>> Start Text extract

Describing a Data Warehouse
- A data lake is a system of transformed data
- Data lakes and data warehouses are conceptual forms of storage
- Whereas, databases and file systems are implementations of these conceptual models
-
For example, we can implement a data warehouse with:
- A file system
- A database
Common Examples of Data in Data Warehouses
-
Sales data
- This could be used by finance and marketing teams
-
Expense data
- This could be used by finance and reporting teams
-
Transactional data
- This could be used by reporting and pricing teams
Defining a Data Warehouse
- Typically, a data warehouse stores data from a data lake
-
Specifically, the following happens:
- Raw data is located in the data lake
- This raw data is transformed
- This transformed data is stored in the data warehouse
- Once data is added to a data warehouse, it is typically used in a few hours or days
- Storing data in a data warehouse is somewhat expensive
- Very many business users will access a data warehouse
-
Data warehouses typically:
- Grow slowly
- Are somewhat large
- Contains similar types of data
Differentiating between Data Lakes and Warehouses
-
They assist different data types
-
Typically, a data warehouse consists of traditional data:
- Quantitative metrics
- Data from transactional systems
-
Typically, a data lake consists of non-traditional data:
- Web server logs
- Social network activity
- Text
- Images
-
-
They support different users
-
Typically, a data warehouse serves users needing small data:
- Data science teams
- Reporting teams
- Operational users
- Other business users
-
Typically, a data lake serves users needing large data:
- Some data science teams
- IT users
-
And, a data lake serves users needing to transform and load data into a data warehouse later:
- Data engineering teams
- Other IT users
-
-
They have different hardware capabilities
-
Typically, the data warehouse hardware is cheaper:
- This data is taken and summarized from the data lake
- Implying, this data is more specific and smaller
- This data is also not the original source
- Thus, there is a lesser need for expensive hardware
-
Typically, the data lake hardware is expensive:
- This holds the original source of any data
- Implying, there is more importance to not lose this data
- This data is also more general and larger
- Thus, there is a greater need for expensive hardware
-
-
They have different abilities to adapt to change
-
Typically, a data warehouse can adapt to change well
- The data transformation and loading process is adaptable and complex
- Unforunately, this requires plenty of time and resources to prepare for and execute such development
- Typically, a data lake can't adapt to change well
-

>> End Text extract

Stated exercise –
Answer these from the data warehouse notes:
1. Which teams could use expense data?
2. What non-traditional data does a data lake typically hold?
3. Which users does a data lake serve when data must be transformed and loaded into a data warehouse later?

>> Start Given information

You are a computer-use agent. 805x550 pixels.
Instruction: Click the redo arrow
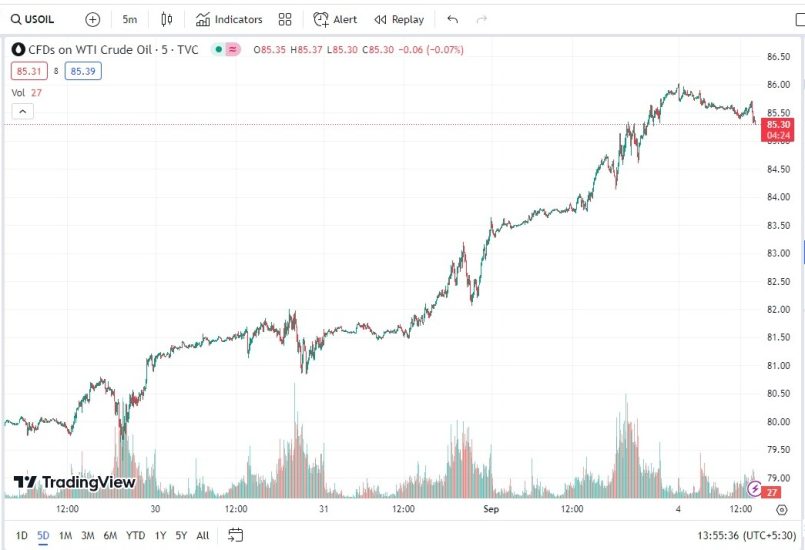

>> End Given information

Finished exercise –
1. Finance and reporting teams.
2. Web server logs, social network activity, text, and images.
3. Data engineering teams and other IT users.